Uno dei tre, Aris Archontidis, era esperto dei poeti dell’età ionica e in particolare di Dionìsios Solomòs, nato nell’isola di Zante vent’anni dopo Ugo Foscolo, che a Foscolo dedicò un sonetto italiano in mortem. Archontidis, come rivela la sua ex studentessa e amante Pavlina Menekidi, apprezzava il poeta Solomòs, ma disprezzava l’uomo; tuttavia ne era una sorta di copia. Anche lui aveva lasciato la Grecia da giovane per andare a studiare in Italia e finiva sempre per mettere la poesia al secondo posto, preferendo rievocare il suo passato giovanile dentro Lotta Continua. Benché nel romanzo si trovi una pagina in cui viene tratteggiata con simpatia la figura di Adriano Sofri, intellettuale «arrestato per omicidio grazie a una testimonianza falsa» e membro di un gruppo niente affatto terroristico («in confronto alle Brigate Rosse, Lotta Continua era una specie di ONG»), l’opinione dell’ex studentessa sul suo mentore è netta e impietosa: «Aris era un eccellente studioso, ma un politologo insopportabile». La colpa di Archontidis, come quella degli altri due professori (un giurista e un economista), è dunque quella di aver sottovalutato la prospettiva civile dello studio umanistico per dedicarsi a una più lucrativa attività di governo, sicuri che, al termine del mandato, avrebbero riavuto quelle cattedre che erano per loro solo una sinecura e invece per la Grecia un aspetto essenziale della propria Storia e del proprio futuro. Non detto nel testo, ma intuibile: Archontidis sarà passato dalla sinistra extraparlamentare all’accettazione dei diktat della «trojka». Si disegna insomma il classico profilo dell’assassino che si sente giustiziere.

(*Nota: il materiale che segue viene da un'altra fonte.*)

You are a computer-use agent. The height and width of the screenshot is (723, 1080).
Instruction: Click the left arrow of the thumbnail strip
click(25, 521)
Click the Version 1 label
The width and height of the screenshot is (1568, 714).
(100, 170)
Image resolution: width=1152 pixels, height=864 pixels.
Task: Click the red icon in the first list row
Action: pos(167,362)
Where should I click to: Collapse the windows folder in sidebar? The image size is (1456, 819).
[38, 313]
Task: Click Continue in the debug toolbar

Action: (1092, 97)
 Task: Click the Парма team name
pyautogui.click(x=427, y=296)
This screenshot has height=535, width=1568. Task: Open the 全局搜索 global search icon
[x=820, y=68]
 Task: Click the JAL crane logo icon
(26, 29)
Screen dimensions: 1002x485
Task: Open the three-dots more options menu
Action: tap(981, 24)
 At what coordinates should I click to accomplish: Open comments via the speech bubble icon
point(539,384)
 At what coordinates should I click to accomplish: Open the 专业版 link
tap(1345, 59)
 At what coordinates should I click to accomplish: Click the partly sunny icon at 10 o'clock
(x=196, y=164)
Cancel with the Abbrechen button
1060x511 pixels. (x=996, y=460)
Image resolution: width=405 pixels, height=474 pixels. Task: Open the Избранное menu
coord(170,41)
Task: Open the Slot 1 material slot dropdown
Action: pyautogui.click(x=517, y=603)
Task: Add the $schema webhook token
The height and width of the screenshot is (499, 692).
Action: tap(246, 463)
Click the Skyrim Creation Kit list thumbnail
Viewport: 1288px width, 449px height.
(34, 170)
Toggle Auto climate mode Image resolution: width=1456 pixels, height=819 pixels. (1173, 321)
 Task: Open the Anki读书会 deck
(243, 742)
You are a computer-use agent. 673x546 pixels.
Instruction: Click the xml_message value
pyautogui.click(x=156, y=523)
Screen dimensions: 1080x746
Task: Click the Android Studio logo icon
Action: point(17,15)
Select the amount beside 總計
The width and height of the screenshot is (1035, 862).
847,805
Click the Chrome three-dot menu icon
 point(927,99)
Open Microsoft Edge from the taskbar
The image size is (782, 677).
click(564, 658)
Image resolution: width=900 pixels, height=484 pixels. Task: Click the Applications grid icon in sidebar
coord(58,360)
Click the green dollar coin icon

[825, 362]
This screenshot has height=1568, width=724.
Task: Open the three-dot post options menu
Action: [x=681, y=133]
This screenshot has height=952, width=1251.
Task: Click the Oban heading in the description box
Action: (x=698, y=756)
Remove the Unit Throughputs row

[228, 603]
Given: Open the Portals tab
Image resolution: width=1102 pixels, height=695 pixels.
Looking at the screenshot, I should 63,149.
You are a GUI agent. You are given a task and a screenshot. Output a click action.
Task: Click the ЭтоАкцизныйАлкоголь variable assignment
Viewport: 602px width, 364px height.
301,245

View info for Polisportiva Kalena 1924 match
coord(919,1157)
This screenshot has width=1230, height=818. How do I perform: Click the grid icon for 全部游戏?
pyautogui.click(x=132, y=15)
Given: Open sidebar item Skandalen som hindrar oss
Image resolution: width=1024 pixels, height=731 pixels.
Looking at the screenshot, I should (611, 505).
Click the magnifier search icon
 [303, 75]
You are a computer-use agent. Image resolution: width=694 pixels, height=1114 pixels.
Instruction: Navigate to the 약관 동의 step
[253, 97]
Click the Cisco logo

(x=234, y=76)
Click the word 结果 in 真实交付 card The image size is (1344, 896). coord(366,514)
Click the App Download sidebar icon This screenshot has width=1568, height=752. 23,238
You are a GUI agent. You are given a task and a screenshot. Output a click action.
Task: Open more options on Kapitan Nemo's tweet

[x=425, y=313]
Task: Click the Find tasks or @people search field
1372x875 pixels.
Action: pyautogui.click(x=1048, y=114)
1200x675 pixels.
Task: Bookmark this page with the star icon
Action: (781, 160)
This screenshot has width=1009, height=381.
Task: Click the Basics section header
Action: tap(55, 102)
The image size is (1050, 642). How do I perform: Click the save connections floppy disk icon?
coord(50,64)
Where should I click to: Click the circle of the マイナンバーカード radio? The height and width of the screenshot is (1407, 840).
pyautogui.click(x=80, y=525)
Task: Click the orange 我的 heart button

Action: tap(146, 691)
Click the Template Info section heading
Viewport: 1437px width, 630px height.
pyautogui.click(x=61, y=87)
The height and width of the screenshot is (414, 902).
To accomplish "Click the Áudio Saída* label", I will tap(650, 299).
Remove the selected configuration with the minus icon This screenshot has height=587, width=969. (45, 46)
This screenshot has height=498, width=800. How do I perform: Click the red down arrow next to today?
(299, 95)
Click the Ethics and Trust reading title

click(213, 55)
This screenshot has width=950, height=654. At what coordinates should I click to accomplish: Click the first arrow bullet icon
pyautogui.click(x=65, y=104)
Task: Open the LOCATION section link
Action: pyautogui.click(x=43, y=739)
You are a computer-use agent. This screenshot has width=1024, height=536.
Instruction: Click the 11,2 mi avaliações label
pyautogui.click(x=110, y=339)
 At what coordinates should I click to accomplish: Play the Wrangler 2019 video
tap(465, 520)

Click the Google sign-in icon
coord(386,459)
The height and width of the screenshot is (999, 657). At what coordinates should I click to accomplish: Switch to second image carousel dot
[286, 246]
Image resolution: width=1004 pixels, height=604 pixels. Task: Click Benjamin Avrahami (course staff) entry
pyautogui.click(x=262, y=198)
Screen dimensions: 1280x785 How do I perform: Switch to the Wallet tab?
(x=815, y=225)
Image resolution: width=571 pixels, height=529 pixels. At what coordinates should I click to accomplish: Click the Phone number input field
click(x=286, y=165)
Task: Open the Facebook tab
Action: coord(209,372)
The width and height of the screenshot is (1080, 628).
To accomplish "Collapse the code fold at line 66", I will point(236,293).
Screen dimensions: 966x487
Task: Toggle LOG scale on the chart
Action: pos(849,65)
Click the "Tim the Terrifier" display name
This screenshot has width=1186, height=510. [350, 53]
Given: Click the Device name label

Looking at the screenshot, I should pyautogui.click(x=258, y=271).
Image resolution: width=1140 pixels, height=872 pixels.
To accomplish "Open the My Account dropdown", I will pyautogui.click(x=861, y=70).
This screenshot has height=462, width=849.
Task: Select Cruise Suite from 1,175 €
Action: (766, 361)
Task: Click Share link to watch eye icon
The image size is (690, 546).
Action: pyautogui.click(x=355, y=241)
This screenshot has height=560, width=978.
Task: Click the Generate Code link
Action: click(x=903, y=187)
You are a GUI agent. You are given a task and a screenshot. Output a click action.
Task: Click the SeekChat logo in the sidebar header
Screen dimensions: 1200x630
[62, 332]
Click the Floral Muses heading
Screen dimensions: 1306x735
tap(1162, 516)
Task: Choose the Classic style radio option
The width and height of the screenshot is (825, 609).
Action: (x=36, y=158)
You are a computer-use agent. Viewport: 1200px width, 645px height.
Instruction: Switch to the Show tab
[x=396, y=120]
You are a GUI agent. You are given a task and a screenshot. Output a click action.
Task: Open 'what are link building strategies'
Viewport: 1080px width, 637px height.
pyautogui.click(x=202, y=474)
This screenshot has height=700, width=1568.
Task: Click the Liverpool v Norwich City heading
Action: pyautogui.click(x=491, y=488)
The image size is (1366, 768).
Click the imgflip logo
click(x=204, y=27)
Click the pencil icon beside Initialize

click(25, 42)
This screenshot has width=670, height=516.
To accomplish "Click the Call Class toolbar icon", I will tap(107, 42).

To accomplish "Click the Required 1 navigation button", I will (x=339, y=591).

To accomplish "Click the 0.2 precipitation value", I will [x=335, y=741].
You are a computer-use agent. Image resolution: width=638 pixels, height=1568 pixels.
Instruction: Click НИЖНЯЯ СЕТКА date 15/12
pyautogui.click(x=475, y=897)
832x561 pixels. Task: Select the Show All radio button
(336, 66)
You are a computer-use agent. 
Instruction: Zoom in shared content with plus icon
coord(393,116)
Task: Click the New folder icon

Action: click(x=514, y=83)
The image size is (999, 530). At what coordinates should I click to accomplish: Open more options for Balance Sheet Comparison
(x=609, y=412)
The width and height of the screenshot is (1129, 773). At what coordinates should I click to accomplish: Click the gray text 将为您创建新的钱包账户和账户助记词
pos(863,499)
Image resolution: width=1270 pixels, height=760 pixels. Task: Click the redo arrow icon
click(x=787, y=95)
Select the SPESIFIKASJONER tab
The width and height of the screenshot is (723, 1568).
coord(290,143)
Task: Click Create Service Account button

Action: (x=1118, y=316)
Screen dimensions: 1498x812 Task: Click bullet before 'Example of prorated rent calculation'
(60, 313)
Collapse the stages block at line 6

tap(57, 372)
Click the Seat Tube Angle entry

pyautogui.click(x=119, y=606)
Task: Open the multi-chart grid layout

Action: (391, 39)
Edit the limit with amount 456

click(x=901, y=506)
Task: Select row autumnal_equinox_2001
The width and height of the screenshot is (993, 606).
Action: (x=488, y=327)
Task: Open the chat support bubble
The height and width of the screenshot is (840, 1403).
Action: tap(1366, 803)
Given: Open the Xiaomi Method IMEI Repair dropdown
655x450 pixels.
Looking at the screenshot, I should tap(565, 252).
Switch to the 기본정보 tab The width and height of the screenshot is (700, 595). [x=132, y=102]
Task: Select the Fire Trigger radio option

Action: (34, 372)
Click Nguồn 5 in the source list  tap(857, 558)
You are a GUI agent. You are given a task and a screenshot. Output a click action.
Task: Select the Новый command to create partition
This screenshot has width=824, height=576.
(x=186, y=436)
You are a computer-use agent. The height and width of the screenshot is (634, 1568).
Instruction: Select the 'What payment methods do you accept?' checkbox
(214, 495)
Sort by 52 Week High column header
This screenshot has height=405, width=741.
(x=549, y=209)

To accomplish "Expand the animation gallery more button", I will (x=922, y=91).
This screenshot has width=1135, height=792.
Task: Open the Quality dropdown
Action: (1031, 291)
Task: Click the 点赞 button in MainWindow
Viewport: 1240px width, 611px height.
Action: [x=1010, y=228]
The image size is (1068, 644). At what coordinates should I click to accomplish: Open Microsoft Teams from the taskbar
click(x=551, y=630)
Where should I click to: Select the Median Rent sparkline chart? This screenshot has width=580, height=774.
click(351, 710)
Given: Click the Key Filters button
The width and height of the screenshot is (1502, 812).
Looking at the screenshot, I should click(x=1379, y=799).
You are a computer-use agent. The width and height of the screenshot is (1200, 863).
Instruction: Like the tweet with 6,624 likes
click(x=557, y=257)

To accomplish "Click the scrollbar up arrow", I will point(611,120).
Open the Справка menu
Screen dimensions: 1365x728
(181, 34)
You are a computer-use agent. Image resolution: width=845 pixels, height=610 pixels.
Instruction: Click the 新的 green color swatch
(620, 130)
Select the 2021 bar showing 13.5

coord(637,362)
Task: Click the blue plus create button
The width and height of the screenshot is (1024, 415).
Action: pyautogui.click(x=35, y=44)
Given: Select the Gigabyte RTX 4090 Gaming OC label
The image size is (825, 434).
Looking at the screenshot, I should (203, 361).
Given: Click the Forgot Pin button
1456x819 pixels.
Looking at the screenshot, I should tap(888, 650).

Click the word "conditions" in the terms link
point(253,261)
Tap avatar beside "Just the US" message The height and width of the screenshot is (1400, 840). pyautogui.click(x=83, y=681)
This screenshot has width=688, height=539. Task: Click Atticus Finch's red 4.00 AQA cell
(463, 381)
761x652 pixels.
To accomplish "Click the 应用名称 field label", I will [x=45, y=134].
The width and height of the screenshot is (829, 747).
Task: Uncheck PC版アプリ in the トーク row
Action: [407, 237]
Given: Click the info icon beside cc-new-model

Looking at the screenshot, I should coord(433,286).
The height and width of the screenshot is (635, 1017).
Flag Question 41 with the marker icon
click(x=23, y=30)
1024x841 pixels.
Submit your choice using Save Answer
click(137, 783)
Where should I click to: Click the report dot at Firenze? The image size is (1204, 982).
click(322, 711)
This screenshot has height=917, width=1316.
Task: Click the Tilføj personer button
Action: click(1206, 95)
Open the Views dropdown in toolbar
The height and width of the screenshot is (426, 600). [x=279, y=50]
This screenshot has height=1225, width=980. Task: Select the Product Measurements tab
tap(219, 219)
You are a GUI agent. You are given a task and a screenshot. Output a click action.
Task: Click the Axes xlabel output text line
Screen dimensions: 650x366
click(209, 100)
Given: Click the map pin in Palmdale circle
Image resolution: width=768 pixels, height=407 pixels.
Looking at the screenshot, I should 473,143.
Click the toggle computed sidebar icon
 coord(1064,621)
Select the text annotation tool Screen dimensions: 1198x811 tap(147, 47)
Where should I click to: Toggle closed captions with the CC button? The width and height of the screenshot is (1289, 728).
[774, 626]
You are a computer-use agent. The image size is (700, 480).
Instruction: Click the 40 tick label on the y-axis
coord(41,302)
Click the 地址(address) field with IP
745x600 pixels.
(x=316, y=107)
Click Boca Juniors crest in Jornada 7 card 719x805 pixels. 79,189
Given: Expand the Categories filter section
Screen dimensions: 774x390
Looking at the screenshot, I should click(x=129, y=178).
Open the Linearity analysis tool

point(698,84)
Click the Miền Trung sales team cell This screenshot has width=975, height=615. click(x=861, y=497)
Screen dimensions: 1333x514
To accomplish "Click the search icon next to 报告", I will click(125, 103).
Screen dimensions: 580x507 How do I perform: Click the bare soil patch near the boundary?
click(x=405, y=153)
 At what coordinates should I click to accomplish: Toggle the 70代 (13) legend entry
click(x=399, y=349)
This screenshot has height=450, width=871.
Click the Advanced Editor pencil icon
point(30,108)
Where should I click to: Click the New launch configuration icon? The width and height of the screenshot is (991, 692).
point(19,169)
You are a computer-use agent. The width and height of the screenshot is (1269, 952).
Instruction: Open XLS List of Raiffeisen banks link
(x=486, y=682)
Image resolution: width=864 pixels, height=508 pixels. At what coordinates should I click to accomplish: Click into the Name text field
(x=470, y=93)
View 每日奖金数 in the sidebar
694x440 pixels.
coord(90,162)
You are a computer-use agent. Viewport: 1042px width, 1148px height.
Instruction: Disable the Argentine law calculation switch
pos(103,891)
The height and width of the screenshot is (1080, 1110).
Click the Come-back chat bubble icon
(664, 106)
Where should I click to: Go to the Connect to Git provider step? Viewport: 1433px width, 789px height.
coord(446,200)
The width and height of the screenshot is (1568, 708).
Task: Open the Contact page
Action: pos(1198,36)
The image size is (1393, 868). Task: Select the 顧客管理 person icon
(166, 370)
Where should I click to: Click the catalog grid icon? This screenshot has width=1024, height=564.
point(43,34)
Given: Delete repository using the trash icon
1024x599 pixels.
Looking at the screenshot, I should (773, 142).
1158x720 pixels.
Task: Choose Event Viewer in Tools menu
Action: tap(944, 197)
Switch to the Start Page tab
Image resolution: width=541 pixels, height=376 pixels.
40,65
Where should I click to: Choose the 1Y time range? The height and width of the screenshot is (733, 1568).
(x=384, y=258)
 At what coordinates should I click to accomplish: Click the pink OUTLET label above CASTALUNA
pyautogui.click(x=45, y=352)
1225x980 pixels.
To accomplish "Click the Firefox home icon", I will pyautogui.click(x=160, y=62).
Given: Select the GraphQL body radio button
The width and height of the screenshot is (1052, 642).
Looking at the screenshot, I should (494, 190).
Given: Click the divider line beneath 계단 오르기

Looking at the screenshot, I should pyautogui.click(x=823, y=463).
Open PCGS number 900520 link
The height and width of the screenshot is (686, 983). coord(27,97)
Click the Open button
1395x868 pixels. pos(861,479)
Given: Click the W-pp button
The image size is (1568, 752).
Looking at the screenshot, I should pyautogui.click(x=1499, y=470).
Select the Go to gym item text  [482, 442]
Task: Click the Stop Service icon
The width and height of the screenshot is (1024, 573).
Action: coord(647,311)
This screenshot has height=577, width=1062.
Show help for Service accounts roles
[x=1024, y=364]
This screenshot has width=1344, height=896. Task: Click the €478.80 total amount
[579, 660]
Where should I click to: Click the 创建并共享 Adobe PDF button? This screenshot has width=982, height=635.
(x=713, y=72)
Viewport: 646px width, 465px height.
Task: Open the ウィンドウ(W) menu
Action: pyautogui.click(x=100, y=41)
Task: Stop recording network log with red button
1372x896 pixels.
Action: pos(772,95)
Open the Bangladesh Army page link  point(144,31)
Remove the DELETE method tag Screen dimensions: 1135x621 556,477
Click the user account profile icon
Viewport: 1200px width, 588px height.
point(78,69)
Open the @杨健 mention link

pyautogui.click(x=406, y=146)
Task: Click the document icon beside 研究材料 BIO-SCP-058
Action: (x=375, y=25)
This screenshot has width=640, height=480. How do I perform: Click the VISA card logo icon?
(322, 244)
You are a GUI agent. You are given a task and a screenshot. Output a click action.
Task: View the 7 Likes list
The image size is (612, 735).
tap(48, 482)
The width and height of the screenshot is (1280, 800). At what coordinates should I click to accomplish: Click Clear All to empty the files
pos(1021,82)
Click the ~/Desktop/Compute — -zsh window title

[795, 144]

Conclusa la «Trilogia della crisi» (composta da quattro romanzi), Markaris si concentra sulla non meno grave crisi culturale. La prospettiva è quella di un ottantenne. Esempio: l’obeso professor Rapsanis che si avvicina alla politica attirato dalle lusinghe di una «Lisistrata» su Facebook, con cui dialoga presentandosi come «Stan» (Laurel; mentre tutti lo chiamano per la sua grassezza Ollio) ha qualcosa di macchiettistico e Charitos sembra essere a disagio con le nuove tecnologie ancora più del suo autore. Ma su tutto il romanzo aleggia la prospettiva dei pensionati.
L’anticipatore Della Mea
Qui però vi è una novità epocale. I pensionati sono visti come il nuovo soggetto «resistente» in una società arresa (un anticipatore del tema fu Ivan Della Mea col suo romanzo del 1997 Sveglia sul buio), coloro che progettano il futuro perché hanno un passato degno di memoria. È giusto perciò che Caterina e Fanis vogliano chiamare il loro bambino non «come il nonno», ma Lambros, come Lambros Zisis, il vecchio comunista che da Ultime della notte in poi si è andato sempre più riconciliando col poliziotto Charitos (che negli anni settanta era un ingranaggio del regime dei colonnelli nelle camere di tortura di via Bouboulinas), fino a diventarne il migliore amico, la guida pratica attraverso gli anni della crisi dal 2009, il modello di comportamento per Caterina (avvocato dei poveri) e un uomo fedele al suo passato, ma sempre più saggio e comprensivo.